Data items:

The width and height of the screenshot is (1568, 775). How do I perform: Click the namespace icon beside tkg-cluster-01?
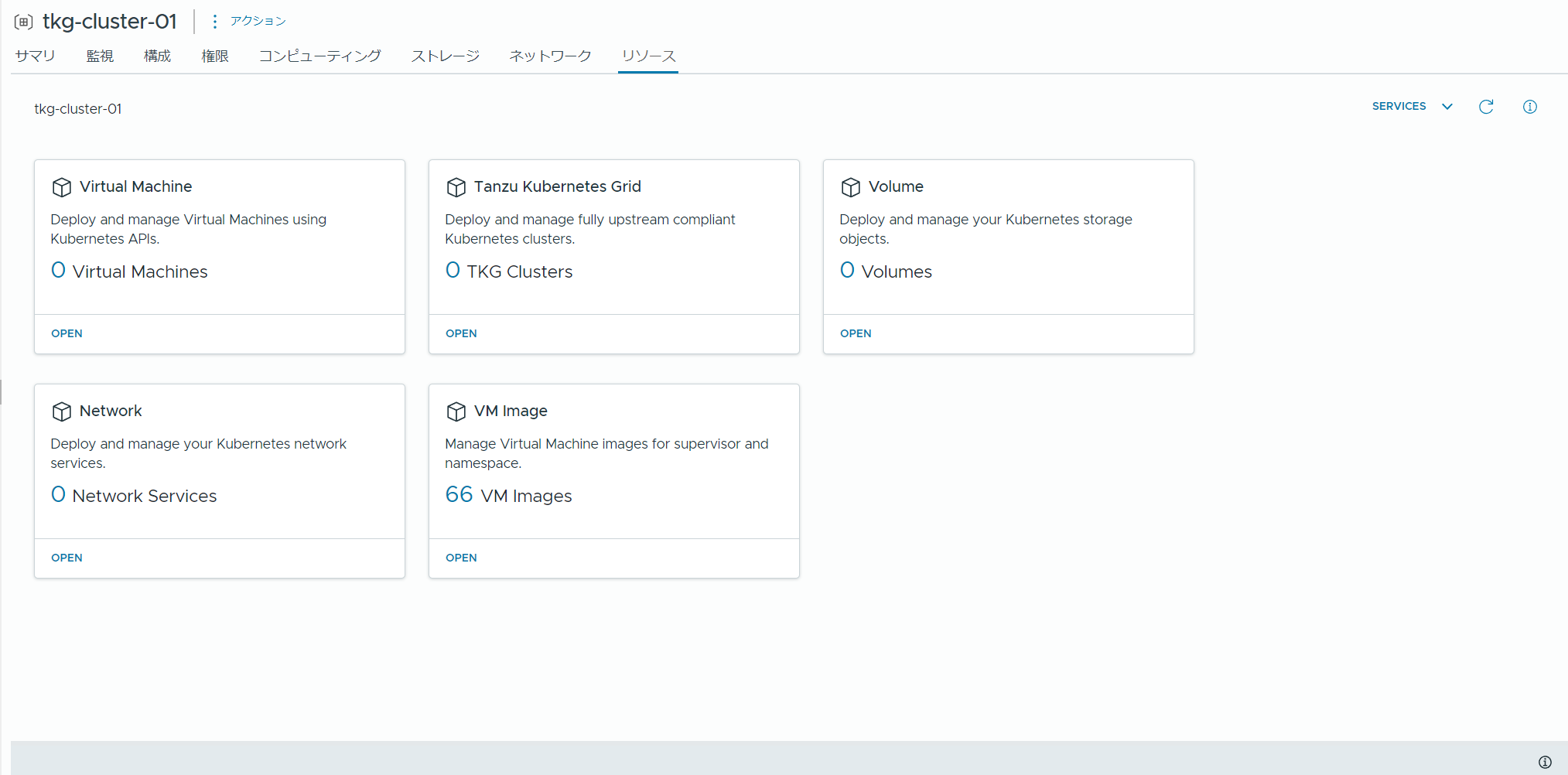point(23,21)
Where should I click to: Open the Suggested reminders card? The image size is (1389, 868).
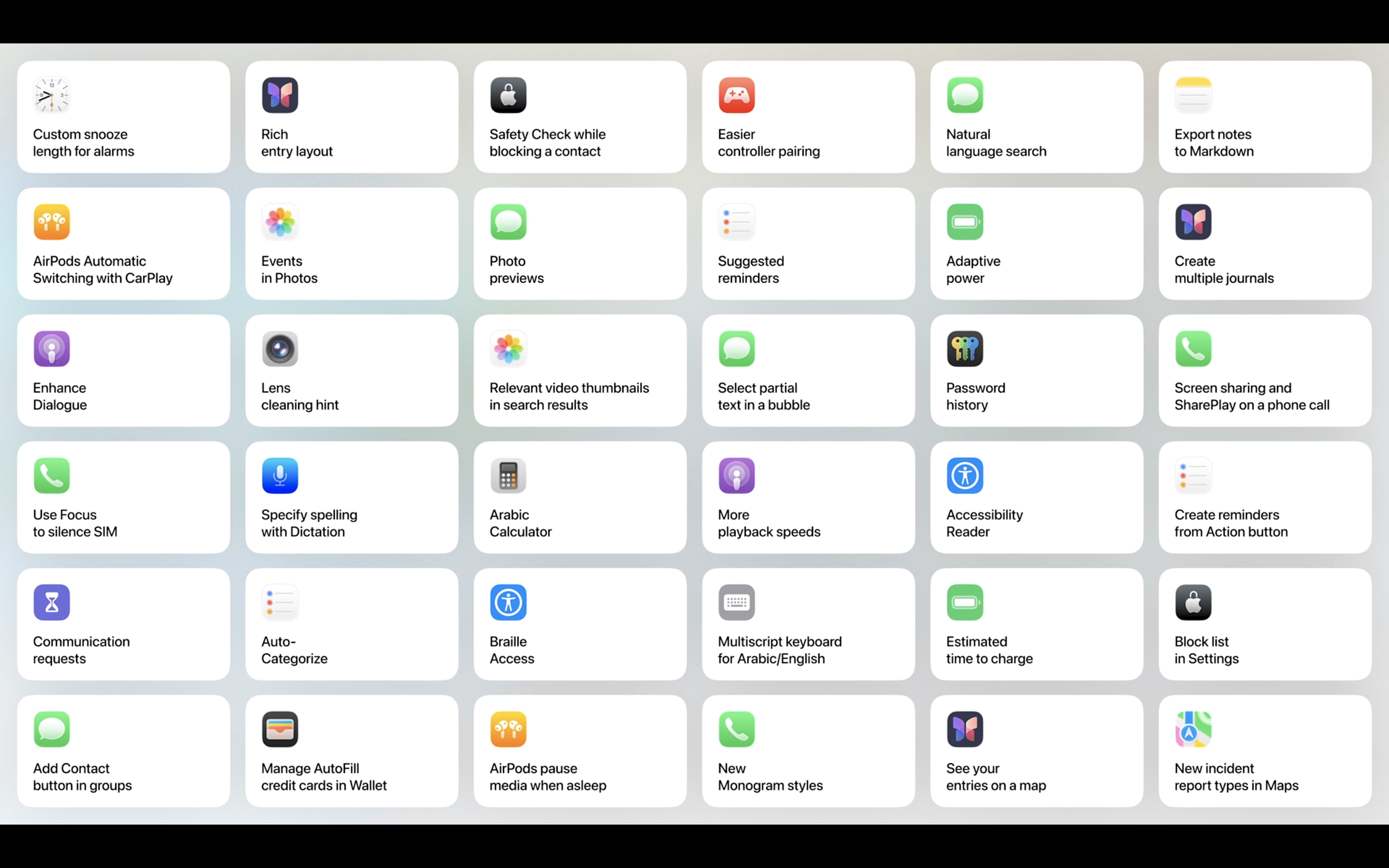(807, 244)
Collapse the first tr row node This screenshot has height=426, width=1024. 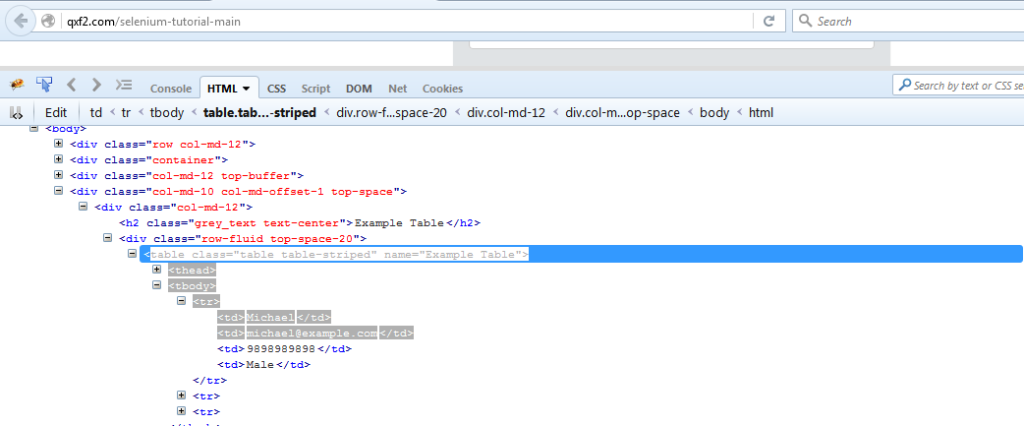pos(181,301)
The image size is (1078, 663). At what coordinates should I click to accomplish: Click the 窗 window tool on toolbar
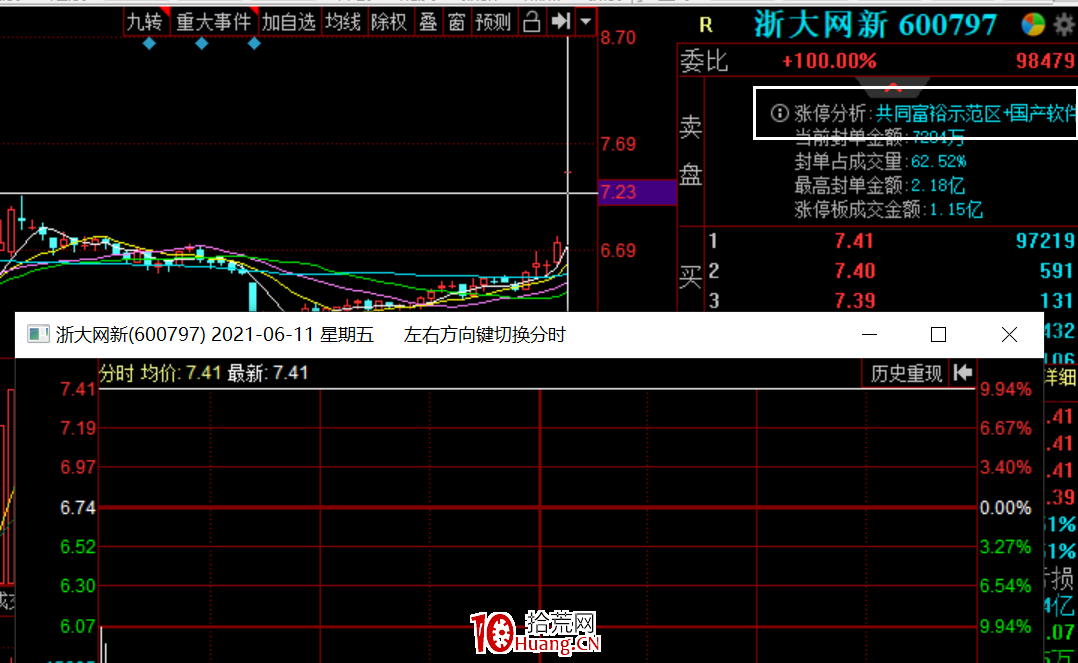457,21
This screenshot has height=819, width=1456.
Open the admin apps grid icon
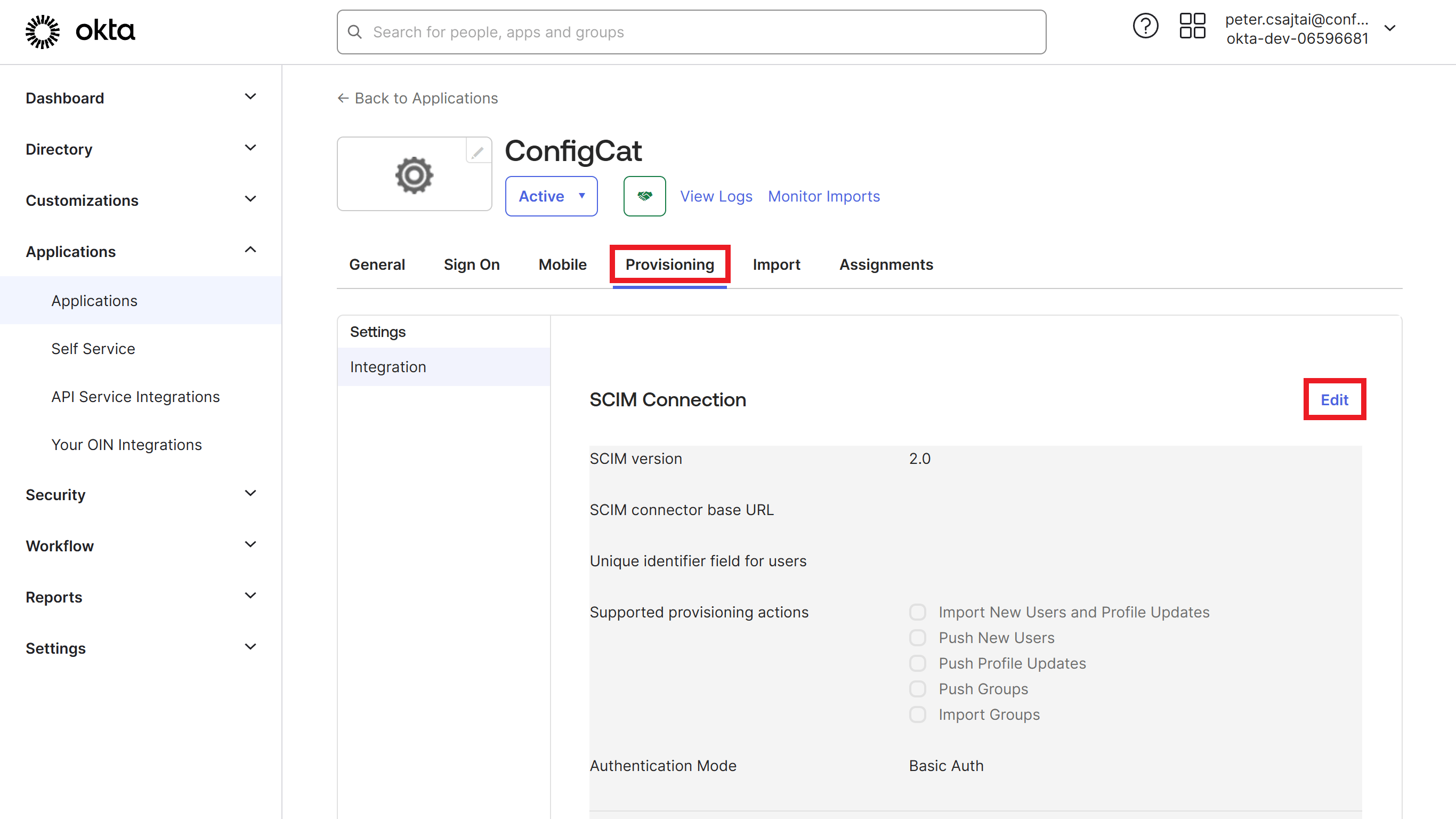coord(1192,26)
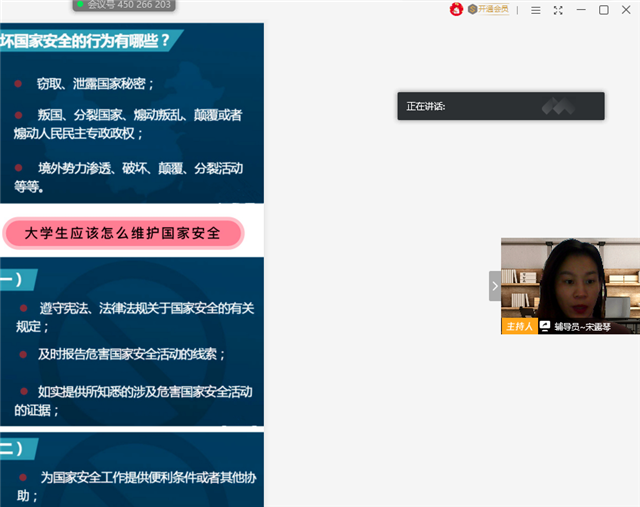Maximize the meeting window
This screenshot has height=507, width=640.
point(603,10)
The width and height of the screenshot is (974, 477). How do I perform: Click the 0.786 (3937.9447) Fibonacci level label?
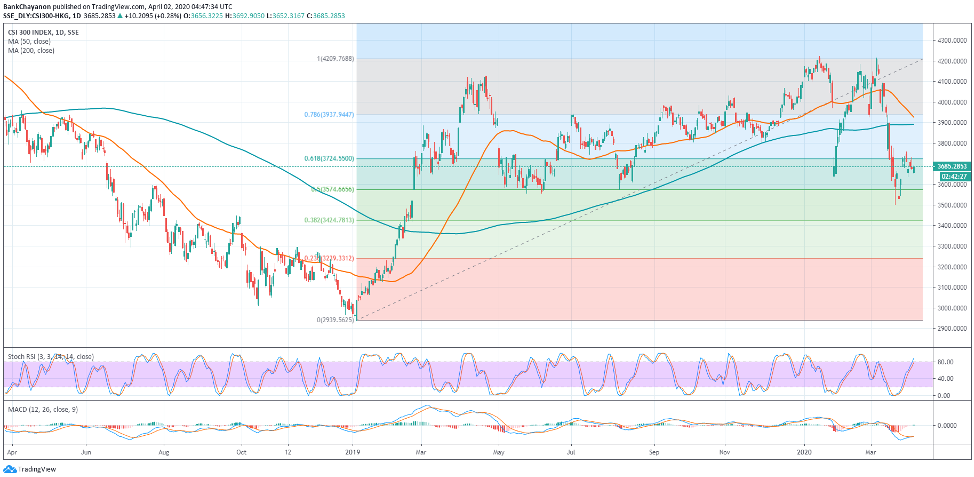click(329, 115)
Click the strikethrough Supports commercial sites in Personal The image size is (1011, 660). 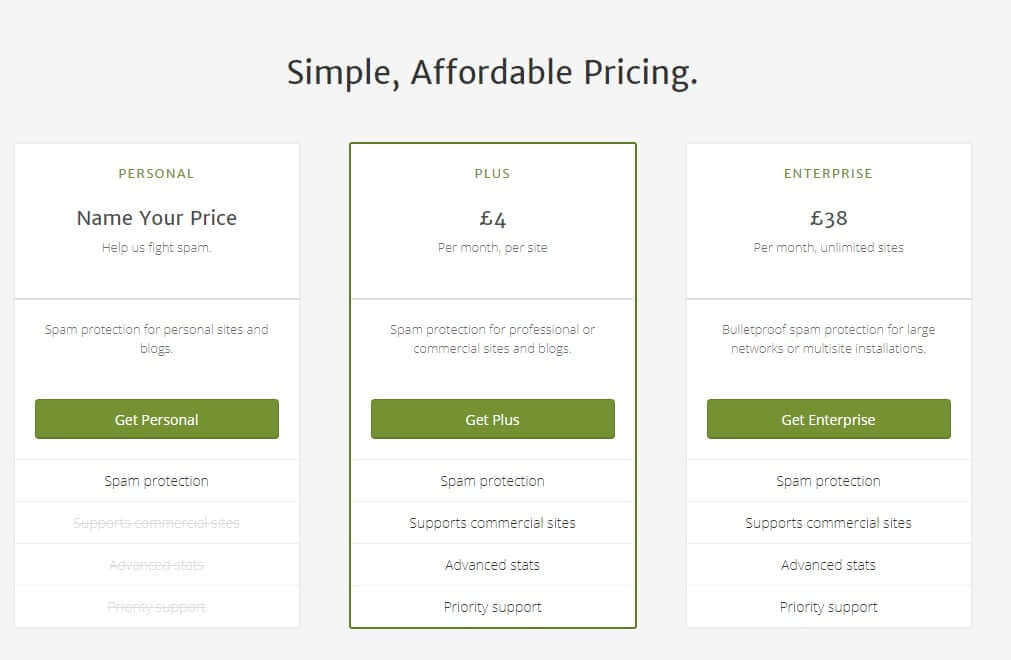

> SHORT TASK
Arrange everything from the line containing "This screenshot has height=819, width=1456." down to the end of the entries as a Markdown table with the columns Row and Line, one numbered row per line and no blank lines. Leave the pictures out.

> RESULT OF THIS EXERCISE
| Row | Line |
|---|---|
| 1 | This screenshot has height=819, width=1456. |
| 2 | Open the admin apps grid icon |
| 3 | coord(1192,26) |
| 4 | Maximize the meeting window |
| 5 | This screenshot has height=507, width=640. |
| 6 | point(603,10) |
| 7 | The width and height of the screenshot is (974, 477). How do I perform: Click the 0.786 (3937.9447) Fibonacci level label? |
| 8 | click(329, 115) |
| 9 | Click the strikethrough Supports commercial sites in Personal The image size is (1011, 660).  |